Dava konusu hükümler hakkında
yürürlüğün durdurulması kararı verildiği takdirde, hukuk sistemimizde herhangi
bir boşluk meydana gelmeyecek, sadece, Anayasa’ya aykırı olan uygulama
durdurulmuş olacaktır.
Ancak, dava konusu hükümler
yönünden “yürürlüğü durdurma” kararı verilmeyip de iptal kararı verilmesi
halinde, bu iptal kararı büyük olasılıkla etkisiz kalacaktır.
Öte yandan, anayasal düzenin,
hukuka aykırı kural ve düzenlemelerden en kısa sürede arındırılması, hukuk
devleti olmanın en önemli gerekleri arasında sayılmaktadır. Anayasaya
aykırılıkların sürdürülmesi, özenle korunması gereken “hukukun üstünlüğü”
ilkesini de zedeleyecektir.

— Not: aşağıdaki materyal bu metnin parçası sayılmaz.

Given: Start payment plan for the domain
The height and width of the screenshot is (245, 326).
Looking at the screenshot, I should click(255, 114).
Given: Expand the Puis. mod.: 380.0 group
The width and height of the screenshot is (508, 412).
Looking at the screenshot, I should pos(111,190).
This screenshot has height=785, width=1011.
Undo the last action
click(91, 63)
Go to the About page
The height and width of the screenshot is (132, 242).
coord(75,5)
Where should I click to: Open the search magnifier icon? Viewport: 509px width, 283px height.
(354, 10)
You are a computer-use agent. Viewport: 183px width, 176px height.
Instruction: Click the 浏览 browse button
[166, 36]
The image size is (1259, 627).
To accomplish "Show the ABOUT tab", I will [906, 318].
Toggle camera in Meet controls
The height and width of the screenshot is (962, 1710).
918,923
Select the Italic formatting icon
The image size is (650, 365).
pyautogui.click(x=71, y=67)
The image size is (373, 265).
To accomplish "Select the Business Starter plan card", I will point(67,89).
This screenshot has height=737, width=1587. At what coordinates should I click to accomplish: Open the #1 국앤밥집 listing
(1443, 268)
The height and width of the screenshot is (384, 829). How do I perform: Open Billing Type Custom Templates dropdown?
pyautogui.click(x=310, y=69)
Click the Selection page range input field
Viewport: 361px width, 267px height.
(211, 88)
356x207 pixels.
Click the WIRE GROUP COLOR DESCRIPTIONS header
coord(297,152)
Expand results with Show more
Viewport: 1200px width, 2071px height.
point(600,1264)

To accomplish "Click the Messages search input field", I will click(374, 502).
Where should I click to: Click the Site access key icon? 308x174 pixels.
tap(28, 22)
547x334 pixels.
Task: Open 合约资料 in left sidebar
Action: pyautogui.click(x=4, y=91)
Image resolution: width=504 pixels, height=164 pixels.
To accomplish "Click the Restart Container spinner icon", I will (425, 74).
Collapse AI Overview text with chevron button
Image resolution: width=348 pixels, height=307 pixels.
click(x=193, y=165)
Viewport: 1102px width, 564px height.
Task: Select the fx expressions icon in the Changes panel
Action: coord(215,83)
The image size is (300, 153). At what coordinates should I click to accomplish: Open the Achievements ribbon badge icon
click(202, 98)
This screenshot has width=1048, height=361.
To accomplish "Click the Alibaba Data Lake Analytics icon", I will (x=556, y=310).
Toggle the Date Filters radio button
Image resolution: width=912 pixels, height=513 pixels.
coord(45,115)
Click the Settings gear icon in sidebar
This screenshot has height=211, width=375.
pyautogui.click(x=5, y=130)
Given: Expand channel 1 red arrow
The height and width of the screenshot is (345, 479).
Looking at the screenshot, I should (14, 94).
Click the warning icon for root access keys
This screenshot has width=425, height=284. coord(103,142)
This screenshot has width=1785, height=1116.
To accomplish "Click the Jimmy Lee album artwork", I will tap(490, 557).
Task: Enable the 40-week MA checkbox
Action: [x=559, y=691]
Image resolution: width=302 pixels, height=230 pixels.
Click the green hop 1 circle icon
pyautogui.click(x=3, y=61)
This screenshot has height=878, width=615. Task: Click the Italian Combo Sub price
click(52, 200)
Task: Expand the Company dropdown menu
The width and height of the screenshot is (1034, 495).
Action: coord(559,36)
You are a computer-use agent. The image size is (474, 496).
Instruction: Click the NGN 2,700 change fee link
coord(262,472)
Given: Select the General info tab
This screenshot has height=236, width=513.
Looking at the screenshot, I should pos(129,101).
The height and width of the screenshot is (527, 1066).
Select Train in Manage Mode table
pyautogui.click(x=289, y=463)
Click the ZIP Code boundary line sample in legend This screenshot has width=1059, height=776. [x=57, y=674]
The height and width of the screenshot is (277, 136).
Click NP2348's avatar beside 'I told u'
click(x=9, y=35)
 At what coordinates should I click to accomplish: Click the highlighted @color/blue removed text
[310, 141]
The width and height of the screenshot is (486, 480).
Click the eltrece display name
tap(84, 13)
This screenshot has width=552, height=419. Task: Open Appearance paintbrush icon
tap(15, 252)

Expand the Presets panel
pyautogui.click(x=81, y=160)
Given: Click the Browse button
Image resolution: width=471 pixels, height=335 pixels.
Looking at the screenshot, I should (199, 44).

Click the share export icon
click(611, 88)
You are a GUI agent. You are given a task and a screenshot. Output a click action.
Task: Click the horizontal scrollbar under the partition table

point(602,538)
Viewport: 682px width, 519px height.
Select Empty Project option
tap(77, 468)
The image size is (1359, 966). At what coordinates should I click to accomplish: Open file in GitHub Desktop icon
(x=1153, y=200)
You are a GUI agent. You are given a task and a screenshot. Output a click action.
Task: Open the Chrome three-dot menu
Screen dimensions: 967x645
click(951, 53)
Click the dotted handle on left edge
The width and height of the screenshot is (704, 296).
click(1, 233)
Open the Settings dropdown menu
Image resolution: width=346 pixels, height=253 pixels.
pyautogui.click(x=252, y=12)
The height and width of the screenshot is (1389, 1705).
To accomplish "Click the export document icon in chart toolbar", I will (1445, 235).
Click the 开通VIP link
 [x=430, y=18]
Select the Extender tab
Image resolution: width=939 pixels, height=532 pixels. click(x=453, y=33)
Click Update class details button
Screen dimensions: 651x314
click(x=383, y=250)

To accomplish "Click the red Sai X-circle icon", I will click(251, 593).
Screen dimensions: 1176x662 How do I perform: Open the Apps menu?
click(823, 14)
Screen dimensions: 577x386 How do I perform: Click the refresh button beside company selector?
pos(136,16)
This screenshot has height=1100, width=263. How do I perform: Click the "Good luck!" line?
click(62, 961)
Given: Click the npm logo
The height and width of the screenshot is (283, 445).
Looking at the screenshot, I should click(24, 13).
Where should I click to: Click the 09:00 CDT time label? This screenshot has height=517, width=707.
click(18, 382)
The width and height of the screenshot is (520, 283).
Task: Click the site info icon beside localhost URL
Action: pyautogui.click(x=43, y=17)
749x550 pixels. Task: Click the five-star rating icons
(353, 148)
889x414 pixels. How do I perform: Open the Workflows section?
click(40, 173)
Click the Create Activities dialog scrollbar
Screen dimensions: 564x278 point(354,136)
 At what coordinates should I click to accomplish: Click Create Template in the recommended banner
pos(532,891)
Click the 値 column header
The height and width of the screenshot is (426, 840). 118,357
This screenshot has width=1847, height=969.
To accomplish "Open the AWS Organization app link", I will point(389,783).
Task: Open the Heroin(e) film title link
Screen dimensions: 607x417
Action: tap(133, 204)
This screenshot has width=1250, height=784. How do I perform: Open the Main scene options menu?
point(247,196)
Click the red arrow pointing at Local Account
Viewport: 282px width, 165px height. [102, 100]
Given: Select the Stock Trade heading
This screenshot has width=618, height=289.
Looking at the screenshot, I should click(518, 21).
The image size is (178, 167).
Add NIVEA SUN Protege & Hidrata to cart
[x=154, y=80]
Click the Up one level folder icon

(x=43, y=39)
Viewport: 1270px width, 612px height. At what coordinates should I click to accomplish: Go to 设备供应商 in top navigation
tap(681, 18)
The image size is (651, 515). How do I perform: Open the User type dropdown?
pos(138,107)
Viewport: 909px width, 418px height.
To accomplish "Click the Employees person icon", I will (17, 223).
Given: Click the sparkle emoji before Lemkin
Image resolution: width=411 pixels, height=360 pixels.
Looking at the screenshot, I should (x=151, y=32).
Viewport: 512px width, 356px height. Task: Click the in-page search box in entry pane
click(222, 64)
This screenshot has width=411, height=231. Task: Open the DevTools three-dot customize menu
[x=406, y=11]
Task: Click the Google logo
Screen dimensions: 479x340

Hukukun üstünlüğünün sağlanamadığı bir düzende ise
kişi hak ve özgürlükleri güvence altında sayılamayacağından, bu ilkenin
zedelenmesi hukuk devleti yönünden giderilmesi olanaksız durum ve zararlara yol
açacaktır.
Bu zarar ve durumların
doğmasını önlemek amacıyla, Anayasa’ya açıkça aykırı olan “yokluklarının
tespiti” ya da “iptalleri” istenen hükümlerin, iş bu dava sonuçlanıncaya kadar
(6723 sayılı Kanun’un Resmi Gazete’de yayımlanarak yürürlüğe gireceği olgusu da
nazara alınarak) yürürlüklerinin de durdurulması istemiyle Anayasa Mahkemesi’ne
dava açılmıştır.
VIII. SONUÇ VE İSTEM
01.07.2016 tarihli ve 6723
sayılı “Danıştay Kanunu ile Bazı Kanunlarda Değişiklik
Yapılmasına Dair Kanun”un;
1.
6723 sayılı Kanunun “ÖNCELİKLE TÜMÜNÜN YOK
HÜKMÜNDE OLDUĞUNUN SAPTANMASINA”,
2.
Bu talebimizin kabûle şâyan görülmemesi
halinde 6723 sayılı Kanunun
“TÜMÜNÜN ŞEKİL BAKIMINDAN ANAYASA’YA
AYKIRILIĞI NEDENİYLE
İPTALİNE”,
3.
Bu talebimizin de kabûle şâyan görülmemesi
halinde, 6723 sayılı Kanunun;
1.
1. maddesinin Anayasa’nın 2., 90, 138., 139.
140. ve 155. maddelerine,
2.
12. maddesinin Anayasa’nın 2, 10., 138.,
139., 140. ve 155. maddelerine,
3.
17. maddesinin Anayasa’nın 2., 90., 138.,
139., 140. ve 154. maddelerine,
4.
22. maddesinin Anayasa’nın 2., 10., 138.,
139., 140. ve 154. maddelerine,
Aykırı olduklarından öncelikle
“yok” hükmünde olduklarının tespitine ya da gerek şekil ve gerekse esas
bakımından iptallerine ve uygulanmaları halinde giderilmesi güç ya da olanaksız
zarar ve durumlar doğacağı için, işbu dava sonuçlanıncaya kadar yürürlüklerinin
durdurulmasına karar verilmesine ilişkin istemimizi saygı ile arz ederiz".”